In Arizona, Republican Governor Jan Brewer vetoed a similar law in February, saying it could have “unintended and negative consequences.”
In Washington state, where voters legalized same-sex marriage in 2012, a florist was sued for refusing to provide flowers for a gay wedding. And in New Mexico, a businesswoman lost her legal fight over refusing to photograph a same-sex wedding.
“The issue is not one of selling flowers, it’s facilitating a ceremony that celebrates conduct that the person has a strong religious objection to,” said John C. Eastman, chairman of the National Organization for Marriage, a group opposed to same sex-sex unions.

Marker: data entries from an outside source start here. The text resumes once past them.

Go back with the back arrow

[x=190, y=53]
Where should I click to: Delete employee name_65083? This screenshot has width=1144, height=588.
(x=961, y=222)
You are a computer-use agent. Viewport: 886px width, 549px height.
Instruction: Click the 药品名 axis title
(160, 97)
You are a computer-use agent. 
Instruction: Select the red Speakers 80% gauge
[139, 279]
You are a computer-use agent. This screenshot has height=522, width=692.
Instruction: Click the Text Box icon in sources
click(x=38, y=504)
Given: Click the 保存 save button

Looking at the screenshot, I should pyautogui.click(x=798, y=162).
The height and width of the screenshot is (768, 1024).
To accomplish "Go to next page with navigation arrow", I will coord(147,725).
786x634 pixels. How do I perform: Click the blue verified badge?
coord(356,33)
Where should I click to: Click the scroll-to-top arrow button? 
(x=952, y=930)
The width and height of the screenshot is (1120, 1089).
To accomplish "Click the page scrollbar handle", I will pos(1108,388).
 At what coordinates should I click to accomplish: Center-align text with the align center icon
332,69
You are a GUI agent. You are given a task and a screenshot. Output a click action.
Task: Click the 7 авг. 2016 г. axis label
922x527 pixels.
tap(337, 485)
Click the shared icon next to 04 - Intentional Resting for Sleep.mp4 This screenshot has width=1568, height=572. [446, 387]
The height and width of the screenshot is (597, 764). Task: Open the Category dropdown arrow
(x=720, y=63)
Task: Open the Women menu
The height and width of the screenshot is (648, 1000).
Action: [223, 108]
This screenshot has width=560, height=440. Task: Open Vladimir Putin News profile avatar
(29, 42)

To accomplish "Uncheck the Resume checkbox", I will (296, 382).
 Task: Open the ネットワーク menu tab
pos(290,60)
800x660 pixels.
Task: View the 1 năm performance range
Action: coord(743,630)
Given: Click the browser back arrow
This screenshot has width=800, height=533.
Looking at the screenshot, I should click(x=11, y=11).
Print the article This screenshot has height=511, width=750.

Eastman called same-sex marriage a “made-up constitutional right” that shouldn’t trump “an actual constitutional right to the free exercise of religion.”
He added, “It’s not like you’re going to be unable to find a baker.”
Requiring businesses to serve everyone isn’t an infringement on religious freedom, gay rights advocates contend.
“Selling a bouquet of flowers to people doesn’t mean that you approve of their wedding,” said the ACLU’s Esseks.
In Kentucky, a custom T-shirt business rejected a customer order for shirts emblazoned with “Lexington Pride Festival,” a celebration of gay rights.
While a regional Human Rights Commission rejected the business’s grounds for refusal, a state judge in April reversed that determination, concluding the owner’s right to free exercise of religion was violated.
Judge James D. Ishmael based his ruling in part on last year’s Supreme Court ruling on Obamacare.
Pennsylvania Governor Tom Wolf, a Democrat, said Friday that his state legislature “should stand-up and pass non-discrimination for LGBTQ Pennsylvanians, so that they can no longer fear being discriminated in employment or housing for being who they are.”
U.S. Senator Jeff Merkley, an Oregon Democrat, has said he plans to introduce legislation next month to protect lesbians, gays, bisexuals and the transgender people nationwide.
Merkley said the law is needed to replace a patchwork of state laws and guarantee the rights of the LGBT community in the workplace, education, federal programs and housing.
“I think the time has come and the American public has moved far enough that we have a strong prospect,” Merkley said.